INSTRUCTIONS TO FOLLOW => From the line below that contains "Go to the first page of transactions" to the line that contains "Given: Open the Members management page", repeat every line exactly, both ends included, and nothing else.

____________

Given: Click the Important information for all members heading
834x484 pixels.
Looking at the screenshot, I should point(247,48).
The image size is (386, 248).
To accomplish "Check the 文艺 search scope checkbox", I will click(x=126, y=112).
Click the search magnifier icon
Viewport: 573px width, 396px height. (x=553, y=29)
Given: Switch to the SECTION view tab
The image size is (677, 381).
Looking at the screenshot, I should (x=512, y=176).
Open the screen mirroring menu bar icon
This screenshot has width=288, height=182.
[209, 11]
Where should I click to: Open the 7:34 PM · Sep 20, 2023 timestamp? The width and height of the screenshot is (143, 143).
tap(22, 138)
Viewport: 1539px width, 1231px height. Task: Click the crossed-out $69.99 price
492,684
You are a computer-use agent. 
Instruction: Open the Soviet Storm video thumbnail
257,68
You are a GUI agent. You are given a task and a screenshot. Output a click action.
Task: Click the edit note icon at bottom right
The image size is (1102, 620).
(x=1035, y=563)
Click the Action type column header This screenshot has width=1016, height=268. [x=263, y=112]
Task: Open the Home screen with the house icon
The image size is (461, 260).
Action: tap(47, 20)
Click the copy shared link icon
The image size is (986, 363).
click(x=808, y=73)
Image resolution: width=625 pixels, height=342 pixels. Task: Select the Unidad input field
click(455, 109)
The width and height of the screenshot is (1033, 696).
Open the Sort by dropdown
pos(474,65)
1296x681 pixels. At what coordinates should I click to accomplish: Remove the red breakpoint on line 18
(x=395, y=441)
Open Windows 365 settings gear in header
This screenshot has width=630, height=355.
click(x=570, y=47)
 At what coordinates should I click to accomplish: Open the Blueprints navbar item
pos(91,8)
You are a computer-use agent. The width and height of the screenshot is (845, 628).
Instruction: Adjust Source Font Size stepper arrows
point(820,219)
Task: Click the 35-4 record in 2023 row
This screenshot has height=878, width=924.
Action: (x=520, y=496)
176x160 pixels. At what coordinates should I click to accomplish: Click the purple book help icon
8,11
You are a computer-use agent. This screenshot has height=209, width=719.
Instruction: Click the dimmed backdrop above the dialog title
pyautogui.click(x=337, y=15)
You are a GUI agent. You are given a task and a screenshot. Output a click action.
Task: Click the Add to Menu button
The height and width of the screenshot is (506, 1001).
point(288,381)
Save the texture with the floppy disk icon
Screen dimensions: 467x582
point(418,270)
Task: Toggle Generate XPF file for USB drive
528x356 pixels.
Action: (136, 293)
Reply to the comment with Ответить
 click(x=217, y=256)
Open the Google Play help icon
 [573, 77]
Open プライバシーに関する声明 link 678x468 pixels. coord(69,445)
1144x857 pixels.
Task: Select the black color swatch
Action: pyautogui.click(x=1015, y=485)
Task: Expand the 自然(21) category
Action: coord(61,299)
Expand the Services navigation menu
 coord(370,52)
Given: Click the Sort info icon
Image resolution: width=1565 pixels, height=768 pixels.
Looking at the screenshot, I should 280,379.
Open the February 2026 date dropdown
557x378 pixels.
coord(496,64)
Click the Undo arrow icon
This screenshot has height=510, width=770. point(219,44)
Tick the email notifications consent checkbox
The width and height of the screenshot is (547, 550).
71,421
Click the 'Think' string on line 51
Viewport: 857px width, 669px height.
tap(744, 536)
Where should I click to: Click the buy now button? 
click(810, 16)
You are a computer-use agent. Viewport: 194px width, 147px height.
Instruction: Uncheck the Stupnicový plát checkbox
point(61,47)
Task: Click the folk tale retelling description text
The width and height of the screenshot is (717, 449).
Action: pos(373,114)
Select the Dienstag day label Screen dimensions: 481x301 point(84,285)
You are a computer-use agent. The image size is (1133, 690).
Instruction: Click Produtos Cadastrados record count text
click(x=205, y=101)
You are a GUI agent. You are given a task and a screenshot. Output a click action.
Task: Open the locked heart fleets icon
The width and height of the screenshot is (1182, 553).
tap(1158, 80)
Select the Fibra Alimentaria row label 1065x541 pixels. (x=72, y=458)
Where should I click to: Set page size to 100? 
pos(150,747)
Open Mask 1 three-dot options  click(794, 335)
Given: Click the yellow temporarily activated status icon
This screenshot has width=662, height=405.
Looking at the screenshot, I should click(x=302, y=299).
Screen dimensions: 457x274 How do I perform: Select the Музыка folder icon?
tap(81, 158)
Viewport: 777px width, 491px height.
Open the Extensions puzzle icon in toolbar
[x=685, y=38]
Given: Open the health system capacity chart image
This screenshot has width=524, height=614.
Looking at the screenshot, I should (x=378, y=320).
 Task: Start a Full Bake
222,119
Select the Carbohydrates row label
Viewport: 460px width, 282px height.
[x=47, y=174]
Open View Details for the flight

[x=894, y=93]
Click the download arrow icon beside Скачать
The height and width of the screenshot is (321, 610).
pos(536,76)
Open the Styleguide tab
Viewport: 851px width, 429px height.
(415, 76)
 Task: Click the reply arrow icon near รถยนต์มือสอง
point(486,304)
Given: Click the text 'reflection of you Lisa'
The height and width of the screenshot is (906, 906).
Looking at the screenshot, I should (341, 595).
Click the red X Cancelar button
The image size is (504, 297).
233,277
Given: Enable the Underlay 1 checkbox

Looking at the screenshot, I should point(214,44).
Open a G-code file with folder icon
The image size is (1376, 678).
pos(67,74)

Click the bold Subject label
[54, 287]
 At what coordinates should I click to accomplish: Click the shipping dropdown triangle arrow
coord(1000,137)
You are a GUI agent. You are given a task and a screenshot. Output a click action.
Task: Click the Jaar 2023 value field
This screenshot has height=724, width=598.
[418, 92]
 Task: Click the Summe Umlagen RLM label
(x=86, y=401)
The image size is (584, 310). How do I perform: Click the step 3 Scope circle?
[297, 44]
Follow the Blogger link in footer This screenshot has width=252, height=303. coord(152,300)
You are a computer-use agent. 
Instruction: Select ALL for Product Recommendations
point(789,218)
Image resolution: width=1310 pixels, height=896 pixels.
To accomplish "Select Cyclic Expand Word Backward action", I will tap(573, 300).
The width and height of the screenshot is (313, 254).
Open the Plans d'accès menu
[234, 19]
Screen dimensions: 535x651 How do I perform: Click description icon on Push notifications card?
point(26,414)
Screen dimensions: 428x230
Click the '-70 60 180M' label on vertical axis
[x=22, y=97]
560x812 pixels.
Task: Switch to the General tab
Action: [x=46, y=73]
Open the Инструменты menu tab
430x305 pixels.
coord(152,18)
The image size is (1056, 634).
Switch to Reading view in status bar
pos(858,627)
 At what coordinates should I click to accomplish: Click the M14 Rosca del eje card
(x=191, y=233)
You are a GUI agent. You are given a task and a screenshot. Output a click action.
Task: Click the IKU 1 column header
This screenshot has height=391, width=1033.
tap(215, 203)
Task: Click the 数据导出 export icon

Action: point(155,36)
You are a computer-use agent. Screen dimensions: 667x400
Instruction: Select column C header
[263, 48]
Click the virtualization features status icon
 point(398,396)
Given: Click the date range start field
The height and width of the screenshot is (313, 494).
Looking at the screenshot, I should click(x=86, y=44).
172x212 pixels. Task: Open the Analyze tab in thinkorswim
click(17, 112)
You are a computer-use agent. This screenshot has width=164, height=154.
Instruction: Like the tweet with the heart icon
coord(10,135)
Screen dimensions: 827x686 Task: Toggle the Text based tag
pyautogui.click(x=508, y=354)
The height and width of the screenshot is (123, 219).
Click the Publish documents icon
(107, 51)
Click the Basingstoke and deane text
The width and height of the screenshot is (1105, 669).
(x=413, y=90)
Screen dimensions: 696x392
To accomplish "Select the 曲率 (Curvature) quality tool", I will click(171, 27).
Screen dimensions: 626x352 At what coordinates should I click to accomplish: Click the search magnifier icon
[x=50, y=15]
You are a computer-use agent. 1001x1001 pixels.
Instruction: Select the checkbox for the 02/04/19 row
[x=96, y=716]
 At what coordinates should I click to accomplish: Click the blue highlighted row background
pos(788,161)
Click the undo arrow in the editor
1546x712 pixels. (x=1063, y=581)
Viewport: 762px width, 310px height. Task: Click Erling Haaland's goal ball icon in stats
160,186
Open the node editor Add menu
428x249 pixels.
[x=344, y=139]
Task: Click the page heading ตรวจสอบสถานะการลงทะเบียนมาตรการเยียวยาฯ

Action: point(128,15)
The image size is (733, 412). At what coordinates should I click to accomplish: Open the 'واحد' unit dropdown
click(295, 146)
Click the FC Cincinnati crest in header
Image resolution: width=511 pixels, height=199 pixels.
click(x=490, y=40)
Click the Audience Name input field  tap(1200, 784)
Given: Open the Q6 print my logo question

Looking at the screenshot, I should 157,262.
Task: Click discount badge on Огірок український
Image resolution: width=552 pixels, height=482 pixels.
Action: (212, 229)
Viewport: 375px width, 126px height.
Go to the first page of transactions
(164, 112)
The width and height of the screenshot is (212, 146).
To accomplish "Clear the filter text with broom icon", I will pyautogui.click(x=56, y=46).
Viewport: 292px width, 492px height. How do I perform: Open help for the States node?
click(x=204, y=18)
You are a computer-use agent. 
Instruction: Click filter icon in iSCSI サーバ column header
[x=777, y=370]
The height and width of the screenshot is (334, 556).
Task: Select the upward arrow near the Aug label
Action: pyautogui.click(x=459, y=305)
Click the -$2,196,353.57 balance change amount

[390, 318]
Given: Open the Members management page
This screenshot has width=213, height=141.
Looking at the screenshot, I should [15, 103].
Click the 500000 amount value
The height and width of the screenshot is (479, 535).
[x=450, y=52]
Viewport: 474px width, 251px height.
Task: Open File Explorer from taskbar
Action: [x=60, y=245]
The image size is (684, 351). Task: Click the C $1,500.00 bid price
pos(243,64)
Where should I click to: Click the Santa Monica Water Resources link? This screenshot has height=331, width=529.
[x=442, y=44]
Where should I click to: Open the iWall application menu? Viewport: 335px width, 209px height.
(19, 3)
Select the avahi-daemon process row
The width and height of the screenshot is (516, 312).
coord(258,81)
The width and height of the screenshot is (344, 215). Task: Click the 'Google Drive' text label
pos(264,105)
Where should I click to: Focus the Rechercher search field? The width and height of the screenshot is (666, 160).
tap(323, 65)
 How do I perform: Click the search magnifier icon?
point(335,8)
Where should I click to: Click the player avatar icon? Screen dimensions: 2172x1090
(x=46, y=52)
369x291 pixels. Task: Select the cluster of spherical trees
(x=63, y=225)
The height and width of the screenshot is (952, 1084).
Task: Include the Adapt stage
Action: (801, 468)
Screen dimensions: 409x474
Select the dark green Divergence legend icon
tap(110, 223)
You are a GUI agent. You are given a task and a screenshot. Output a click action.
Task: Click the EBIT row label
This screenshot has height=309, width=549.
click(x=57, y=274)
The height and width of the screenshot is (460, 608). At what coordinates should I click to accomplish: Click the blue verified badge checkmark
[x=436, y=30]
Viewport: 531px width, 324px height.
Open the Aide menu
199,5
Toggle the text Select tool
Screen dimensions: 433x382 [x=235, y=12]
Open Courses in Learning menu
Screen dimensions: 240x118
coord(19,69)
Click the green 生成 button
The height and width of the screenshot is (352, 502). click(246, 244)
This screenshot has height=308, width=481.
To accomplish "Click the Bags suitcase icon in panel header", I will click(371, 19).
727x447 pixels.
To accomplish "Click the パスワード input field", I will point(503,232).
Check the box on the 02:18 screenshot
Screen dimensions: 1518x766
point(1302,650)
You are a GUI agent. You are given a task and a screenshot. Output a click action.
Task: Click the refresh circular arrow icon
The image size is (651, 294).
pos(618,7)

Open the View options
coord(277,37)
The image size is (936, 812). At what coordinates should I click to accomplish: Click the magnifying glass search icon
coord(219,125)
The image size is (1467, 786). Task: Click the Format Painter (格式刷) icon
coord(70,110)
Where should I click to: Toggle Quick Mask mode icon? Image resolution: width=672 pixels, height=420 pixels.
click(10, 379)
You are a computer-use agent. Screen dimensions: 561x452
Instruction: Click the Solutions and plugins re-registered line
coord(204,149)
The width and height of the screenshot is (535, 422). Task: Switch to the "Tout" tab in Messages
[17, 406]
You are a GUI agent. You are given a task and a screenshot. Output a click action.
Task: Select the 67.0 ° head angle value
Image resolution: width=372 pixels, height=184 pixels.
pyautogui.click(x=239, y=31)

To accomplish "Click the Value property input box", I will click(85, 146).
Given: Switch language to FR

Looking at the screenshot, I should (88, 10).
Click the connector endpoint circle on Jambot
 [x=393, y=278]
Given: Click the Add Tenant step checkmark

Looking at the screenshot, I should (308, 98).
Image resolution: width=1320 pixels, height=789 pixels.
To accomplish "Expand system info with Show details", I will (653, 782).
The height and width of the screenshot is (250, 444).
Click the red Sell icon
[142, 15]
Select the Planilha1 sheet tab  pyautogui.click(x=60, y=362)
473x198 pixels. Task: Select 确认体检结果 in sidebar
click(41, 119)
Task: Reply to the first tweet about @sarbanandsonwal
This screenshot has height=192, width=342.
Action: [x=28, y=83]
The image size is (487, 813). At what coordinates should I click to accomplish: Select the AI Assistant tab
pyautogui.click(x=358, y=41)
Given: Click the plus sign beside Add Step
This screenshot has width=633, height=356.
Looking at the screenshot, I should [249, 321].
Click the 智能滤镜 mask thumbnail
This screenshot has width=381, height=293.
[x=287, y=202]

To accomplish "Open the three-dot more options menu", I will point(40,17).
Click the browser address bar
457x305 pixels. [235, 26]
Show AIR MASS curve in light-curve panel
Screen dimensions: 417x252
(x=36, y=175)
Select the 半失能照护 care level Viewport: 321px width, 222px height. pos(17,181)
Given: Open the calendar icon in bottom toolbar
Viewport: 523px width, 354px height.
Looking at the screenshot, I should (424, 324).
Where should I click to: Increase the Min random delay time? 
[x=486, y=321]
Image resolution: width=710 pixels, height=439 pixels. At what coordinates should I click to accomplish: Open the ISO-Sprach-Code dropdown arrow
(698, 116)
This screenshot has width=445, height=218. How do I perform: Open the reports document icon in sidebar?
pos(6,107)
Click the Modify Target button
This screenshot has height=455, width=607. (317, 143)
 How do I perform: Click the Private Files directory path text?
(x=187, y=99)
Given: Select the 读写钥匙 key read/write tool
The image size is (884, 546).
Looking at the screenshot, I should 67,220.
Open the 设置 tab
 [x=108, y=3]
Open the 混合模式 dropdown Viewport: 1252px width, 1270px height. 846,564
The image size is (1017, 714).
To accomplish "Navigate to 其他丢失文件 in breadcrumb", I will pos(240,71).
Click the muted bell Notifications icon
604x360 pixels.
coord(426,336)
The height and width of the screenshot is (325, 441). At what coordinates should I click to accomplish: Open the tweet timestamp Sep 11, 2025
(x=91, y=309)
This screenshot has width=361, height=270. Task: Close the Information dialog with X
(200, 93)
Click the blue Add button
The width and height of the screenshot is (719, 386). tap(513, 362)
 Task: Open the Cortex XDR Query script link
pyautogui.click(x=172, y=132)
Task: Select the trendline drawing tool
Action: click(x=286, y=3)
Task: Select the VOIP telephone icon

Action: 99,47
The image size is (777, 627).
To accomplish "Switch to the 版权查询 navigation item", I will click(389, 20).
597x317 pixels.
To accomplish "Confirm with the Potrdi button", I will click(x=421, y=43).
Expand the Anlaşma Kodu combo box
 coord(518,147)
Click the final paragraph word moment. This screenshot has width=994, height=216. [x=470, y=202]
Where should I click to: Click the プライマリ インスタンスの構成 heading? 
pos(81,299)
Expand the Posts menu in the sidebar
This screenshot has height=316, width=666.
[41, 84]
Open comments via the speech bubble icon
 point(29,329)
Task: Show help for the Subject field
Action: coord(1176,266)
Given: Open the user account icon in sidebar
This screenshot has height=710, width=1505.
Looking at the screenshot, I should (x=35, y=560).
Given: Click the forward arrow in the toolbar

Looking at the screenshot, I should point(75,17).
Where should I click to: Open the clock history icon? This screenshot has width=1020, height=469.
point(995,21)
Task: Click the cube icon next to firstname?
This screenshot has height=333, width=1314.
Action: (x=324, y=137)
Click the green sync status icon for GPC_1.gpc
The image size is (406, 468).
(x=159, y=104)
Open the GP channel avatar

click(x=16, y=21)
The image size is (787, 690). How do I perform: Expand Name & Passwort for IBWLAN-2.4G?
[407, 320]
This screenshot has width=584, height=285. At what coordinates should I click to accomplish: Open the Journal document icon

____________

EXERCISE ANSWER =>
Go to the first page of transactions
(164, 112)
The width and height of the screenshot is (212, 146).
To accomplish "Clear the filter text with broom icon", I will pyautogui.click(x=56, y=46).
Viewport: 292px width, 492px height. How do I perform: Open help for the States node?
click(x=204, y=18)
You are a computer-use agent. 
Instruction: Click filter icon in iSCSI サーバ column header
[x=777, y=370]
The height and width of the screenshot is (334, 556).
Task: Select the upward arrow near the Aug label
Action: pyautogui.click(x=459, y=305)
Click the -$2,196,353.57 balance change amount

[390, 318]
Given: Open the Members management page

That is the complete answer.